### TASK
Both the line with "Screen dimensions: 726x773" and the line with "The width and height of the screenshot is (614, 437)." in the records below must appear in the output, along with every line between them, exactly and with nothing added.

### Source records

------------------------

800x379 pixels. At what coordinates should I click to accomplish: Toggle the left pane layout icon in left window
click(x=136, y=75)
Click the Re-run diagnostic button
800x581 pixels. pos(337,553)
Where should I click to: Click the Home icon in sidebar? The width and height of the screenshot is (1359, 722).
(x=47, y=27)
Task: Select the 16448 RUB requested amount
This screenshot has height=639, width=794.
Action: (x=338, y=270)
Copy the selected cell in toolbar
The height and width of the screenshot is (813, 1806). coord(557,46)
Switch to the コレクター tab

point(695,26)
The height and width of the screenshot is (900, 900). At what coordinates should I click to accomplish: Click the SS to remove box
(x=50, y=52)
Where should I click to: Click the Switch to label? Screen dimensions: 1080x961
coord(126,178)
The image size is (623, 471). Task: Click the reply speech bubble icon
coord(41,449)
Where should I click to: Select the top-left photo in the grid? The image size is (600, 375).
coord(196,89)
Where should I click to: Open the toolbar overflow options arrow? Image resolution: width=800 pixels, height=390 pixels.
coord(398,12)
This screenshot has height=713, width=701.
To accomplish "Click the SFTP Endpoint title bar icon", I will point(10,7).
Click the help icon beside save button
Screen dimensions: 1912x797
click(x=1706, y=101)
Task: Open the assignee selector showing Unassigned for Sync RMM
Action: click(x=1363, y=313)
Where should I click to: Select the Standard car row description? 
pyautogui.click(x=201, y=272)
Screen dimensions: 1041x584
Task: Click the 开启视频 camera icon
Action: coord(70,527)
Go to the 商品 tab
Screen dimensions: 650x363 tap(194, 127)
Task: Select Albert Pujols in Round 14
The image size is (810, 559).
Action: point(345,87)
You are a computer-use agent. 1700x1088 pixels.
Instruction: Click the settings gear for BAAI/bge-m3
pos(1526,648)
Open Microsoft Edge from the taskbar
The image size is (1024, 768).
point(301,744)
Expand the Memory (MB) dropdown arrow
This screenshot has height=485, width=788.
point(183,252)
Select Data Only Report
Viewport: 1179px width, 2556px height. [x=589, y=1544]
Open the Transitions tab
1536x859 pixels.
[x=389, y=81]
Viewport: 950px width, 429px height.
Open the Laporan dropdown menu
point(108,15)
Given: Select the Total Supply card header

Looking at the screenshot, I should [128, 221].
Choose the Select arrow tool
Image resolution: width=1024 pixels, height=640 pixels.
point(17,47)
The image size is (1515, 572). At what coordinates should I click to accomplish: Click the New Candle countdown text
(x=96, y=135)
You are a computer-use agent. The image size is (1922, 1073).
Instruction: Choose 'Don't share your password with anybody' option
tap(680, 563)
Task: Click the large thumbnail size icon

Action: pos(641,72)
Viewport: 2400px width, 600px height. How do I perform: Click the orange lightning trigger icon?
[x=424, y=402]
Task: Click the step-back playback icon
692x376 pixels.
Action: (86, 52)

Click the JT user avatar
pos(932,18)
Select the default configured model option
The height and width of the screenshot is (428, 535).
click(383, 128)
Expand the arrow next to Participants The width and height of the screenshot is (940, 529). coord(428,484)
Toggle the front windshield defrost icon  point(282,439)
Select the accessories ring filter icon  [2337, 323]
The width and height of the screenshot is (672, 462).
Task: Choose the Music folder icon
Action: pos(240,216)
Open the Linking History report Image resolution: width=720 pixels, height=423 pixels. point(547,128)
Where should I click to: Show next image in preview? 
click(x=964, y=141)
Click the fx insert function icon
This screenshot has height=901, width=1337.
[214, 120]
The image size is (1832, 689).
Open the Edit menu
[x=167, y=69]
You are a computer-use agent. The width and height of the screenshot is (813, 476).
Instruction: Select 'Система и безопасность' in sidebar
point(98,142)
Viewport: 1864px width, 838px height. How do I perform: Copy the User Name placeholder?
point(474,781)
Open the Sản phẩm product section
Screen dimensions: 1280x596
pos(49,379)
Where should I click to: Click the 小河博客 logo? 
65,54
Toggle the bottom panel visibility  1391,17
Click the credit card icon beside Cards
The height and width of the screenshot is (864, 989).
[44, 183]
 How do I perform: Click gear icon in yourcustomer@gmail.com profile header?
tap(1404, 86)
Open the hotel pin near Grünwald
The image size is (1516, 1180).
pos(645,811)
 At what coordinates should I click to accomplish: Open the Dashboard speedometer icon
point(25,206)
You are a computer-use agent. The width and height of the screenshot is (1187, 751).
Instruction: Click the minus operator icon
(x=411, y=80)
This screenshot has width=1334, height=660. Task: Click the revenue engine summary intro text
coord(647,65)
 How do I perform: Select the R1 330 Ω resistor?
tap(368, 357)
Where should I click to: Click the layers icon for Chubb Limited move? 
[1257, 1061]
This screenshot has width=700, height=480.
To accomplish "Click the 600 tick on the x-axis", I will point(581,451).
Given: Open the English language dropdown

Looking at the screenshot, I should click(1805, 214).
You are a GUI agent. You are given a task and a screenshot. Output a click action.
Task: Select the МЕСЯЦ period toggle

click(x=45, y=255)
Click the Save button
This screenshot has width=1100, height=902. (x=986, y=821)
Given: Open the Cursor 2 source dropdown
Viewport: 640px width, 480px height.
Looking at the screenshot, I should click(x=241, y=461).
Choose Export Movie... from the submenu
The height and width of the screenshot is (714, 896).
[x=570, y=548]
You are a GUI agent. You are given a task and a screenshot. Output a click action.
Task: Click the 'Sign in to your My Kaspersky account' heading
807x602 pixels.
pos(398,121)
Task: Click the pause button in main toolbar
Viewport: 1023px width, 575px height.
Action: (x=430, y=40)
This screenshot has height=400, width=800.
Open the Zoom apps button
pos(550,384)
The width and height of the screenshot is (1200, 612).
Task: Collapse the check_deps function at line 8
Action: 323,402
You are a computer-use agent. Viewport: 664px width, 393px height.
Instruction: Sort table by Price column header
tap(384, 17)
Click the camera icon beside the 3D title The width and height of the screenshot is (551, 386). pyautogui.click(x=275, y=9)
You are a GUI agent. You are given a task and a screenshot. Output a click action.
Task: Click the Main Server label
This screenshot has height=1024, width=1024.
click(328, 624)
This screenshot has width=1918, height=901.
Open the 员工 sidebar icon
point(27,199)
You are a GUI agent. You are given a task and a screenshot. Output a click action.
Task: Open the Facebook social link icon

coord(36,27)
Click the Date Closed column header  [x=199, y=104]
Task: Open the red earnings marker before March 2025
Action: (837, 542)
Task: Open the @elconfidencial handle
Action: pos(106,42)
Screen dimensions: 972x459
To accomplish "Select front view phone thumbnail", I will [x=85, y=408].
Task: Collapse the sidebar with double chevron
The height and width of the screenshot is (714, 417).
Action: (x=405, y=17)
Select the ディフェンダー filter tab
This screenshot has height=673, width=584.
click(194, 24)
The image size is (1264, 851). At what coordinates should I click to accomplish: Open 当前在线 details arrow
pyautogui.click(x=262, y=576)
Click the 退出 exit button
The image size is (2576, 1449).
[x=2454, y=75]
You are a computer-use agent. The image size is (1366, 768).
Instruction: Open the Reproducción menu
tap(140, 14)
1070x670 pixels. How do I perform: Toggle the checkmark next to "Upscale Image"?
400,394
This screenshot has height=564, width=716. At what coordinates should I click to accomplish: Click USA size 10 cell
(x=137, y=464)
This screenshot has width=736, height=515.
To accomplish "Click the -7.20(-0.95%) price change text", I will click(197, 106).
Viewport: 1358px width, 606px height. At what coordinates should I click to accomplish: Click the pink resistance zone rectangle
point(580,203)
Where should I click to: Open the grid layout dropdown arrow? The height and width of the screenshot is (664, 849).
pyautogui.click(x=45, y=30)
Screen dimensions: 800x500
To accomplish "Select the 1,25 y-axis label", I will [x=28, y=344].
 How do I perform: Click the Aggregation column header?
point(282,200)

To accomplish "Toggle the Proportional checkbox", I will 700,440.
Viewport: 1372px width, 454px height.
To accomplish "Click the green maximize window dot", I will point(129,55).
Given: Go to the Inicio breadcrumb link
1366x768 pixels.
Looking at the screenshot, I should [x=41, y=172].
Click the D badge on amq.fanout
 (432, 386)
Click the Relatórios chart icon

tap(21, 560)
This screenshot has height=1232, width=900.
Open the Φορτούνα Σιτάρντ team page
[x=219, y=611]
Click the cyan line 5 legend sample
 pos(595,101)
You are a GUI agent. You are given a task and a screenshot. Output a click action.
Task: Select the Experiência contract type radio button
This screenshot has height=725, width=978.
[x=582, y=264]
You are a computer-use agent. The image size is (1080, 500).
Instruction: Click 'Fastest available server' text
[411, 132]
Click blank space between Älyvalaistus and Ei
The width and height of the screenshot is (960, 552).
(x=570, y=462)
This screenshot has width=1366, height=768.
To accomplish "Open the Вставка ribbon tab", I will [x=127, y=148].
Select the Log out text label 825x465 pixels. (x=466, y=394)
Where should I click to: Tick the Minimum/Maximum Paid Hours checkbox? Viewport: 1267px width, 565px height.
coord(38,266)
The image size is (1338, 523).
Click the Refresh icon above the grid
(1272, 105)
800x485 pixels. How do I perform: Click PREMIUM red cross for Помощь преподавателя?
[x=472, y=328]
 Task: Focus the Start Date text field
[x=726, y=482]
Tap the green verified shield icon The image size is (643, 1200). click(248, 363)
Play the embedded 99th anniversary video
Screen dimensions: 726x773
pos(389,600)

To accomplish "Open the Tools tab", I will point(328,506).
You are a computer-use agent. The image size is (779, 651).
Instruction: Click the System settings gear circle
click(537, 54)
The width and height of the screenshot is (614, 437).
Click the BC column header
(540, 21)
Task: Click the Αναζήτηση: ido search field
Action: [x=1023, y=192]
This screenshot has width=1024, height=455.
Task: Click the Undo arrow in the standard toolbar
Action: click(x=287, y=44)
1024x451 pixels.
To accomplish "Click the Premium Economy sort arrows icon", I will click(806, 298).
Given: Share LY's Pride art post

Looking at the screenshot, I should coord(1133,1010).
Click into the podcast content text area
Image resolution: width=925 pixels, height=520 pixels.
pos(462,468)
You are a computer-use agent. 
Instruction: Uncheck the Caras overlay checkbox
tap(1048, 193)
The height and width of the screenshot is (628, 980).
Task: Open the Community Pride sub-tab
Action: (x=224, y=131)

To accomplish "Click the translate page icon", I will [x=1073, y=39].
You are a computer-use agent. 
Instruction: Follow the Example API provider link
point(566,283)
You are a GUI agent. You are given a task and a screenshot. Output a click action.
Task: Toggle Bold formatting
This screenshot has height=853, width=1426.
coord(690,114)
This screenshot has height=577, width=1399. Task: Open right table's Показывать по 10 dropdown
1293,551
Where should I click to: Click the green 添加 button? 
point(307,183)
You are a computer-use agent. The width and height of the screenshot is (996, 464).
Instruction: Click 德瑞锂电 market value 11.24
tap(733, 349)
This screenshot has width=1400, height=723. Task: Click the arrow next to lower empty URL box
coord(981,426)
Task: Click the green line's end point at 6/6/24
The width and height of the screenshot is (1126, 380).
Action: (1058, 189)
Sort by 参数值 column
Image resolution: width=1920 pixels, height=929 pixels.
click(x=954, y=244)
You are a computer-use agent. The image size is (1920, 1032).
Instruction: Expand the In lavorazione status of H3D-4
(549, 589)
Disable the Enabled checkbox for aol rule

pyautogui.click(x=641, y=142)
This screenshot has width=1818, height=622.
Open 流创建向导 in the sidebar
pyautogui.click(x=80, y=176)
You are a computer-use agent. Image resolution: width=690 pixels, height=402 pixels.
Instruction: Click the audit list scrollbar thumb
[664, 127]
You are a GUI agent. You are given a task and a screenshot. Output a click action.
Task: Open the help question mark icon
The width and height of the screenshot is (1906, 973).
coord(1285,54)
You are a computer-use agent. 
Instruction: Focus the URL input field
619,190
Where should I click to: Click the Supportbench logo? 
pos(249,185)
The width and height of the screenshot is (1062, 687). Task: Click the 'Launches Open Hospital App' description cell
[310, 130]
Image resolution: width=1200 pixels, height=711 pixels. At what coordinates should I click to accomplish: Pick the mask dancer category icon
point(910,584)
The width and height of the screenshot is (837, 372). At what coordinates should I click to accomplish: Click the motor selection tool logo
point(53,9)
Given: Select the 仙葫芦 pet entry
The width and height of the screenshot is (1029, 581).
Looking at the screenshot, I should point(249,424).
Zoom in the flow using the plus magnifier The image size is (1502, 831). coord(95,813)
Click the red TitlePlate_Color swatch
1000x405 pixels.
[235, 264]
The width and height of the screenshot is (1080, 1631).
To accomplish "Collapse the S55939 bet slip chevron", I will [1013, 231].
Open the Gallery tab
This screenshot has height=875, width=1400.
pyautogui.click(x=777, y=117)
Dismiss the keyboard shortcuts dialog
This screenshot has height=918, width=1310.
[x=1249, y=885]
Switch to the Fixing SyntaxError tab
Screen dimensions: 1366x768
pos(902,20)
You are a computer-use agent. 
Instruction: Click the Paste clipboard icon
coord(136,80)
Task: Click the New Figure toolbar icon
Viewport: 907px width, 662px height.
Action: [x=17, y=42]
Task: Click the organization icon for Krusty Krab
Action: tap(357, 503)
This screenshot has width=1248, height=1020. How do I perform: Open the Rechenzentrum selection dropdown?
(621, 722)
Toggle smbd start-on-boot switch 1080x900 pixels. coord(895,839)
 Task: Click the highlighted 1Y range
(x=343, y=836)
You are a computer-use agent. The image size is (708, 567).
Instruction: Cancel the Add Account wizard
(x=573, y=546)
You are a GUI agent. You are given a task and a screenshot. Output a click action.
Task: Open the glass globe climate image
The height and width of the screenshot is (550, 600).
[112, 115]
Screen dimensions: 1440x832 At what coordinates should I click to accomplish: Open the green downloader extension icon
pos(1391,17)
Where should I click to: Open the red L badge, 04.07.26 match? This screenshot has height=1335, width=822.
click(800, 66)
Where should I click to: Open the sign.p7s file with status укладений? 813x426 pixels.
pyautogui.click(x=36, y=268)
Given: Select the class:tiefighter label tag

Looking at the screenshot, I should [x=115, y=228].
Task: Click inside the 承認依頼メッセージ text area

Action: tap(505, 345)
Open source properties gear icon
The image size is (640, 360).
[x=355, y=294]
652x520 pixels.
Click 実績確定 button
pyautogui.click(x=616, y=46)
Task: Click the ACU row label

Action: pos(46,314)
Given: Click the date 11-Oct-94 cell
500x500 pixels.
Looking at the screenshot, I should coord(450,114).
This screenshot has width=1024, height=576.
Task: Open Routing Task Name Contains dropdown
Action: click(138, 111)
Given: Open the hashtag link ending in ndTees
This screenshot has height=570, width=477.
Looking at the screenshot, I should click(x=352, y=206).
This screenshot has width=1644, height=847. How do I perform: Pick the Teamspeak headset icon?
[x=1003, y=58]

------------------------

### RESULT OF THIS TASK
Screen dimensions: 726x773
pos(389,600)

To accomplish "Open the Tools tab", I will point(328,506).
You are a computer-use agent. The image size is (779, 651).
Instruction: Click the System settings gear circle
click(537, 54)
The width and height of the screenshot is (614, 437).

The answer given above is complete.